From mboxrd@z Thu Jan  1 00:00:00 1970
From: keith.busch@intel.com (Keith Busch)
Date: Sun, 3 Jan 2016 15:43:31 +0000
Subject: [PATCH 5/5] NVMe: IO queue deletion re-write
In-Reply-To: <20160103114052.GA24893@infradead.org>
References: <1451496471-29370-1-git-send-email-keith.busch@intel.com>
 <1451496471-29370-6-git-send-email-keith.busch@intel.com>
 <20151230180430.GA12828@infradead.org>
 <20151230190706.GC12454@localhost.localdomain>
 <20160102170730.GA30184@infradead.org>
 <20160102213008.GA10969@localhost.localdomain>
 <20160103114052.GA24893@infradead.org>
Message-ID: <20160103154331.GA31375@localhost.localdomain>

On Sun, Jan 03, 2016@03:40:52AM -0800, Christoph Hellwig wrote:
> How about something like the lightly tested patch below.  It uses
> synchronous command submission, but schedules a work item on the
> system unbound workqueue for each queue, allowing the scheduler
> to execture them in parallel.

This works if everything else works, but the failure cases are the hard
ones.

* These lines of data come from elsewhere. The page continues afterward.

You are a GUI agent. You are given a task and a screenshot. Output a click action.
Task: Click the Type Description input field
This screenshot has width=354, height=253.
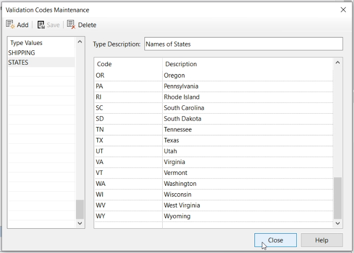tap(243, 44)
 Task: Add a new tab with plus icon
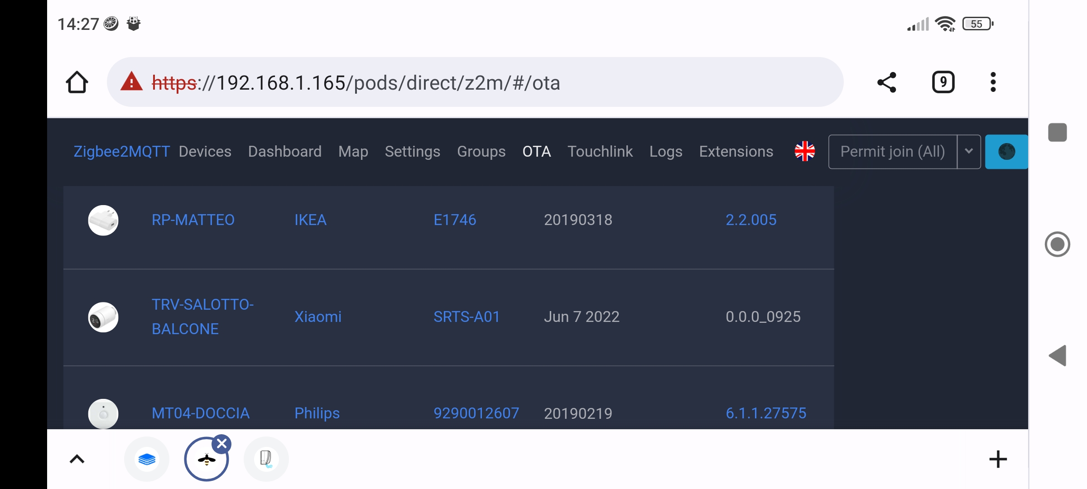point(998,459)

This'll deadlock if the controller stops responding during a reset,
which might be why the reset occured in the first place, and we can't
invoke another reset to clean up a failed reset.

We can use "wait_event_timeout" to fix the deadlock in the reset handler.
The handler will cancel IO's, ending work queue items waiting for command
responses. But that's only half of it. You'll also need something to end
work waiting for a request when more queues exist than admin tags.